The final tally means the union is two for three in its campaign so far, with several more votes on the horizon. Starbucks Workers United, which is part of Workers United, an affiliate of the 2 million-member Service Employees International Union, has filed for other elections at stores in New York, Massachusetts, Tennessee, Arizona, Illinois, Colorado and Washington state, though the board has not scheduled many of them yet.

The union celebrated the second win on Twitter Monday:

Starbucks has had union workers at some of its licensed locations for years, but none at its roughly 9,000 corporate-owned locations run by the Seattle-based company. Although the workers who have recently unionized make up a tiny fraction of Starbucks’ U.S. workforce of 220,000, union supporters are hopeful the effort will continue to spread to other stores around the country.

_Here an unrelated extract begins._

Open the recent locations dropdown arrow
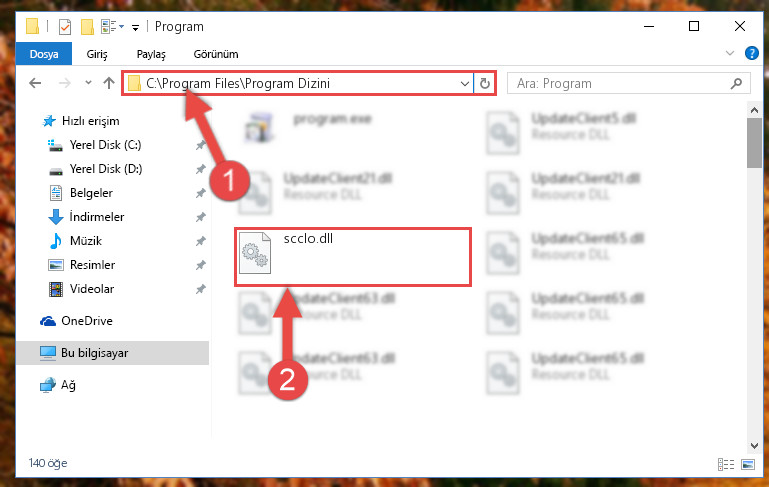The width and height of the screenshot is (769, 487). point(88,83)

The organized workers must now bargain a first contract, a process that can be notoriously difficult if a company chooses to drag out negotiations. Starbucks recently acknowledged the union’s victory in the first election and promised to bargain in good faith, but it has continued to oppose organizing efforts at other locations.

The company sent outside managers and executives to the Buffalo area for weeks during the union campaign, holding meetings to discourage unionization. Union supporters called it a union-busting campaign and accused the company of illegal intimidation, but the company has denied breaking the law.

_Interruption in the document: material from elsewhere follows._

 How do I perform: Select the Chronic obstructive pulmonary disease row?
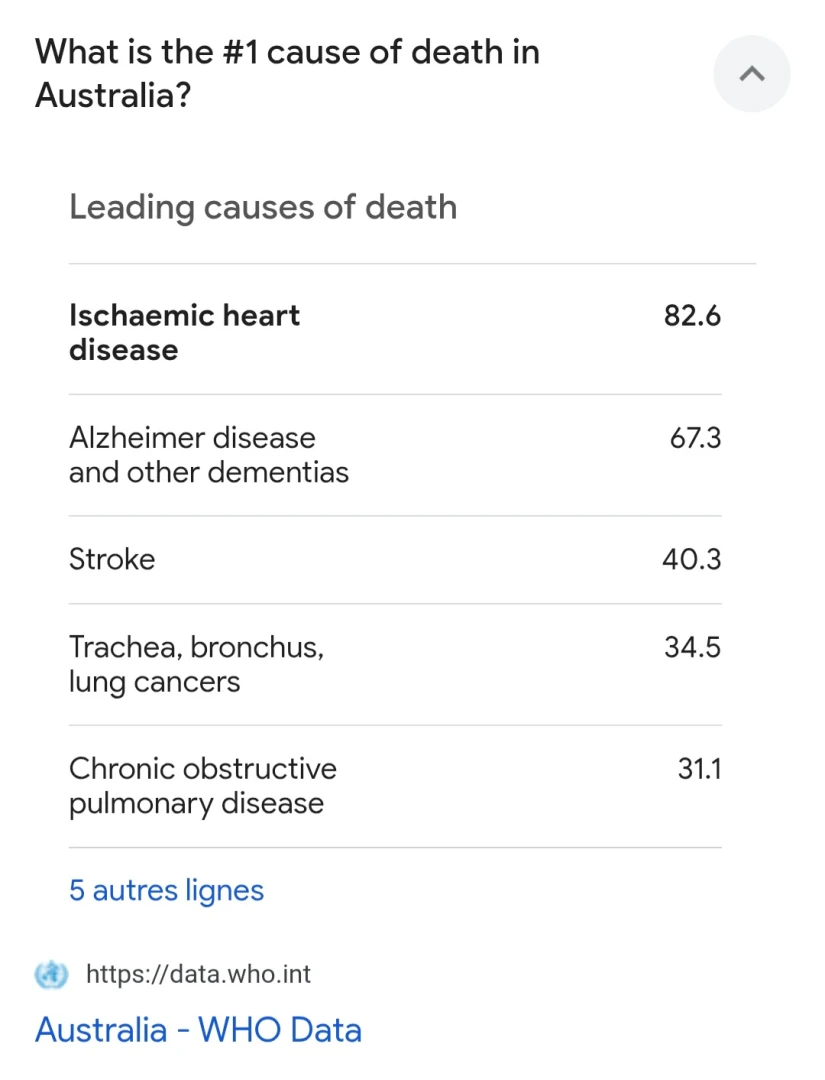tap(395, 786)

The company has petitioned the labor board to include more Starbucks stores in the union elections, a common tactic by employers meant to dilute the union’s support in sympathetic stores. But so far the labor board has rejected those legal efforts by the company, including Starbucks’ latest bid to stop an election from moving forward in Mesa, Arizona.

The union called that ruling by the board “another victory for partners in Arizona.”

“When is Starbucks going to respect the right of their partners to organize & respect decades of legal precedent?” the union asked.